Instruction: Replace "back-button" with "menu-button" in everything from the line containing "This screenshot has width=665, height=401." down to the end of the material, and write that passage out again with nothing else changed.

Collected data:
========================================
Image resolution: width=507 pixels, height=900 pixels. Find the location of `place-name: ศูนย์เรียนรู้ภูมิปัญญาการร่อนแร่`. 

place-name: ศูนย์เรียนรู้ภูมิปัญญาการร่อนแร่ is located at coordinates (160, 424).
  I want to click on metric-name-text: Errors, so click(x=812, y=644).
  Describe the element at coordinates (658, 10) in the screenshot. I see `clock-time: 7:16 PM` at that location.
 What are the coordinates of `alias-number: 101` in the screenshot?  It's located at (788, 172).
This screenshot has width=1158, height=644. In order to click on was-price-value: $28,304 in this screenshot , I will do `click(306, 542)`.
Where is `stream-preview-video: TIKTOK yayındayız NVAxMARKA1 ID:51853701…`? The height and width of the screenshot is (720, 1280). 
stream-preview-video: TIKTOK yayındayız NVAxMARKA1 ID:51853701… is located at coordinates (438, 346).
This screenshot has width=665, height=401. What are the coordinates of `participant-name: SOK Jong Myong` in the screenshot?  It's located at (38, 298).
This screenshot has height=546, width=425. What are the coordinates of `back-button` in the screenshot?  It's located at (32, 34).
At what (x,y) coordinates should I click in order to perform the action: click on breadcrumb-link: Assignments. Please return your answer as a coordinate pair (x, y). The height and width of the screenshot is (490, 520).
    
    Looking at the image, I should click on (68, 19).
========================================
Result of the exercise:
This screenshot has width=665, height=401. What are the coordinates of `participant-name: SOK Jong Myong` in the screenshot?  It's located at (38, 298).
This screenshot has height=546, width=425. What are the coordinates of `menu-button` in the screenshot?  It's located at (32, 34).
At what (x,y) coordinates should I click in order to perform the action: click on breadcrumb-link: Assignments. Please return your answer as a coordinate pair (x, y). The height and width of the screenshot is (490, 520).
    
    Looking at the image, I should click on (68, 19).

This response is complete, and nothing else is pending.